[START OF SELECTED TEXT]
Mike Pompeo
© REUTERS/AARON P. BERNSTEIN
Central Intelligence Agency Director Mike Pompeo
CIA Director Mike Pompeo told an interviewer at the Foundation for Defense of Democracies (FDD) the CIA will "become a much more vicious agency" in conducting covert operations against its roster of enemies, most prominently Iran and North Korea.

Pompeo also told the gathering of neocons Trump decertified the Iran deal not because it is in violation-the Iranians are playing by the rules-but rather because Trump has been told it "would curtail Iranian adventurism."

Trump advisor, Lt. Gen. H.R. McMaster, also addressed the FDD neocons. He said America has suffered from a lack of "strategic competence... in recent years," in other words, the deep state has failed to remove the governments of Iran, North Korea, Venezuela, and assorted others.

Foreign Policy columnist Jeffrey Lewis compared McMaster's remarks to those of General Maxwell Taylor, Chairman of the Joint Chiefs of Staff. Taylor urged President Kennedy to launch an invasion of Cuba.

The Foundation for Defense of Democracies is a cross-pollination of neocons and humanitarian interventionists. Its board of advisors includes Weekly Standard publisher Bill Kristol, former CIA boss James Woolsey, radical fringe neocon Frank Gaffney, casino mogul Sheldon Adelson, and assorted deep state insiders, namely Newt Gingrich, Joe Lieberman, Donna Brazile (the former DNC boss is a founding member), and Charles Schumer.

The organization is funded by the Bronfman brothers, Clifford D. May, and assorted millionaires and billionaires. May is president of the foundation and a signatory of the Project for the New American Century, noted for its preoccupation with Iraq and the chimera of Saddam Hussein's nuclear and chemical programs. It was founded by two neocons, Bill Kristol and Robert Kagan, and is responsible for many of the lies used to make a case for invading Iraq.
[END OF SELECTED TEXT]
**CHALLENGES**
1. Retype the part of the Pompeo article starting with "Pompeo also told" and going on through "and assorted others.".
2. According to the Pompeo article, who is president of the Foundation for Defense of Democracies?
The material after the Pompeo article plays no part in what you're asked to do.
[START OF RECORD EXCERPTS]
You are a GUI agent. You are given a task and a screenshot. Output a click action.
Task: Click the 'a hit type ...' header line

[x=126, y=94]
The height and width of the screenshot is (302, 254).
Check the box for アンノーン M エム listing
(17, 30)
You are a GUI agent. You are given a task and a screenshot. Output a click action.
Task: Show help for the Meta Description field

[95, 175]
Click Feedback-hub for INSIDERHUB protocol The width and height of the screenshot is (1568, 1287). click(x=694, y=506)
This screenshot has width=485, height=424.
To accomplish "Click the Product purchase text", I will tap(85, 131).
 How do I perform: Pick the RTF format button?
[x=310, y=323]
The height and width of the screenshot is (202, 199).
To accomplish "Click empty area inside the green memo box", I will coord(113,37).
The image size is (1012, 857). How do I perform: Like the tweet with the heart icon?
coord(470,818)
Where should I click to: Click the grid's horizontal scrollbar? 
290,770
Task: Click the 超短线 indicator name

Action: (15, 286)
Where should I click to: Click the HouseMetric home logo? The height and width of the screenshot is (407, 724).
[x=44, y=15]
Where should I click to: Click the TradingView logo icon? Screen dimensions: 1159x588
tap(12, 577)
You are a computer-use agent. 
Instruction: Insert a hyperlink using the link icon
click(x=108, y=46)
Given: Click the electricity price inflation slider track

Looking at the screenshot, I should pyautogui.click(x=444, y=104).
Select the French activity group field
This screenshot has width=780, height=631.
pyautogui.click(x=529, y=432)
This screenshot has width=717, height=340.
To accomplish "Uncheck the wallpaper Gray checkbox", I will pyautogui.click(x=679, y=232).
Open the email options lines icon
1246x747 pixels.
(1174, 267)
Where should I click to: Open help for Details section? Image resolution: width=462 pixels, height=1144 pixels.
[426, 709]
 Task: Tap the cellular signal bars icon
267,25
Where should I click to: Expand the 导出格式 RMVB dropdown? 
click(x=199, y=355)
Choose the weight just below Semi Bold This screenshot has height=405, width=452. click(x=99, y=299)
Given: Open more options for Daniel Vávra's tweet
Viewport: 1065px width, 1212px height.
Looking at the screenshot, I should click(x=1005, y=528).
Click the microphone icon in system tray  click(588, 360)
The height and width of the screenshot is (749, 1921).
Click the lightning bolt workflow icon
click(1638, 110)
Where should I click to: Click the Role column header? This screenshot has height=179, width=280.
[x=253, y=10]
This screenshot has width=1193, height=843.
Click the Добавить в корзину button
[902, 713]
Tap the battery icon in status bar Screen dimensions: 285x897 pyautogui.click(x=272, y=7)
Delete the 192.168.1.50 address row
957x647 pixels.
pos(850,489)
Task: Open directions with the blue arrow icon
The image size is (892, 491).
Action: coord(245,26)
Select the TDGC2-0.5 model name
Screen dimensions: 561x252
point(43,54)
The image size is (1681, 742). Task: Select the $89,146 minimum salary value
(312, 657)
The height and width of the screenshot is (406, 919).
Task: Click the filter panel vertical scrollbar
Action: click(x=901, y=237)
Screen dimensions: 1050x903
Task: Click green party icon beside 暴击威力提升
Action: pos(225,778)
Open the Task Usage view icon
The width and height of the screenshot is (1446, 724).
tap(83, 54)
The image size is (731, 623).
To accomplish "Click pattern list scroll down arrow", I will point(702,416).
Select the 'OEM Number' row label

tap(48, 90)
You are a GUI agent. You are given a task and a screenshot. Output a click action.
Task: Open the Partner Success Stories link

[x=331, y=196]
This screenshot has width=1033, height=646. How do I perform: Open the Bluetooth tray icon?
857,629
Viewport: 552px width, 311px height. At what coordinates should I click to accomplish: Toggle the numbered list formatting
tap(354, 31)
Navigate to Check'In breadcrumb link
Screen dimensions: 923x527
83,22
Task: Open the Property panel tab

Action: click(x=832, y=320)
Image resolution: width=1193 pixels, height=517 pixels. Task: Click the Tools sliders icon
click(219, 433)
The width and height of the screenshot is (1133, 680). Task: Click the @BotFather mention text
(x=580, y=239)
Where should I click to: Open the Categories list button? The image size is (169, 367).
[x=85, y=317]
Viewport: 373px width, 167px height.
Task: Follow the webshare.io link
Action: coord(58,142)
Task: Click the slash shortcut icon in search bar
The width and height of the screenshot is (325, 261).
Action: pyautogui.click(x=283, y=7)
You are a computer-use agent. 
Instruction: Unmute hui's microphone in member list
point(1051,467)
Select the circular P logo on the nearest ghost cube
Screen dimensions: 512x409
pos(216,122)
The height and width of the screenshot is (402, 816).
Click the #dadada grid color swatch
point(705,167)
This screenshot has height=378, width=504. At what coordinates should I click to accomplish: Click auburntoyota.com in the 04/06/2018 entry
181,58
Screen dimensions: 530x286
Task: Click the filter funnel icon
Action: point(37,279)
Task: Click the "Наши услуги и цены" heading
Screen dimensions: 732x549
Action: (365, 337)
[END OF RECORD EXCERPTS]
**ANSWERS FOR THE TASKS**
1.
Pompeo also told the gathering of neocons Trump decertified the Iran deal not because it is in violation-the Iranians are playing by the rules-but rather because Trump has been told it "would curtail Iranian adventurism."

Trump advisor, Lt. Gen. H.R. McMaster, also addressed the FDD neocons. He said America has suffered from a lack of "strategic competence... in recent years," in other words, the deep state has failed to remove the governments of Iran, North Korea, Venezuela, and assorted others.

2. Clifford D. May